Status Gunung Api: Merapi Masih Siaga
Berdasarkan laporan terbaru per 20 Desember 2025, Gunung Merapi di perbatasan DIY dan Jawa Tengah masih berstatus Siaga (Level III). Aktivitas guguran lava terpantau masih tinggi dengan jarak luncur mencapai 1,9 km ke arah barat daya. Otoritas setempat mempertegas larangan pendakian dan aktivitas apa pun dalam radius 7 km dari puncak untuk menghindari risiko awan panas.
Selain Merapi, beberapa jalur pendakian panjang seperti Gunung Argopuro di Jawa Timur juga resmi ditutup sementara. Penutupan ini dilakukan BBKSDA Jatim guna mengantisipasi risiko pohon tumbang dan badai gunung yang kerap terjadi di bulan Desember.
Ancaman Bibit Siklon dan Cuaca Buruk
BMKG (Badan Meteorologi, Klimatologi, dan Geofisika) mengeluarkan peringatan dini terkait munculnya bibit siklon tropis yang memicu hujan lebat dan angin kencang di sebagian besar wilayah Indonesia.
“Kami mengimbau para pendaki untuk selalu memantau aplikasi infoBMKG. Seruakan dingin dari Asia diprediksi akan meningkatkan curah hujan secara signifikan di wilayah Jawa, Bali, hingga NTT dalam sepekan ke depan,” tulis pernyataan resmi BMKG.
Alternatif Destinasi: Camping Keluarga dan Glamping
Meski beberapa jalur pendakian puncak ditutup, tren camping beralih ke area yang lebih terkelola (managed sites). Lokasi seperti Pangalengan (Bandung) dan Trawas (Mojokerto) tetap menjadi destinasi favorit.

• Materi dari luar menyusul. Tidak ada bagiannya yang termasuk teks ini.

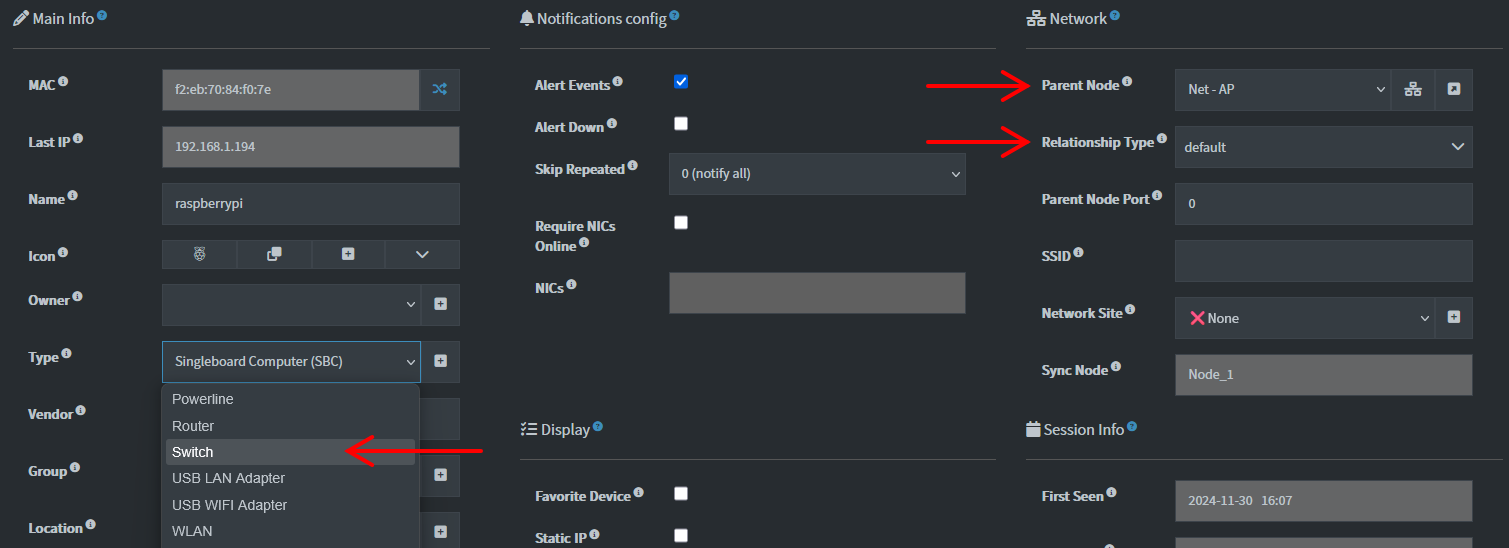Click the add new icon button
Image resolution: width=1509 pixels, height=548 pixels.
pyautogui.click(x=348, y=254)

Area ini menawarkan fasilitas keamanan yang lebih baik dan akses evakuasi yang lebih mudah dibandingkan pendakian gunung tinggi (hutan belantara).
Tips Keselamatan untuk Pendaki
Bagi Anda yang tetap berencana berkegiatan di alam terbuka, berikut adalah protokol keselamatan yang wajib dipatuhi:
-
Gunakan Perlengkapan Standar: Pastikan tenda memiliki flysheet yang mumpuni dan gunakan pakaian berbahan cepat kering (quick-dry).
-
Hindari Pinggiran Sungai: Saat hujan lebat di hulu, risiko banjir bandang di area camping pinggir sungai sangat tinggi.
-
Lapor Petugas: Pastikan Anda terdaftar di pos perizinan resmi (Simaksi) dan meninggalkan kontak darurat yang dapat dihubungi.
Dengan persiapan yang benar dan kesadaran akan kondisi alam, momen libur akhir tahun di alam terbuka tetap bisa dinikmati dengan aman dan nyaman.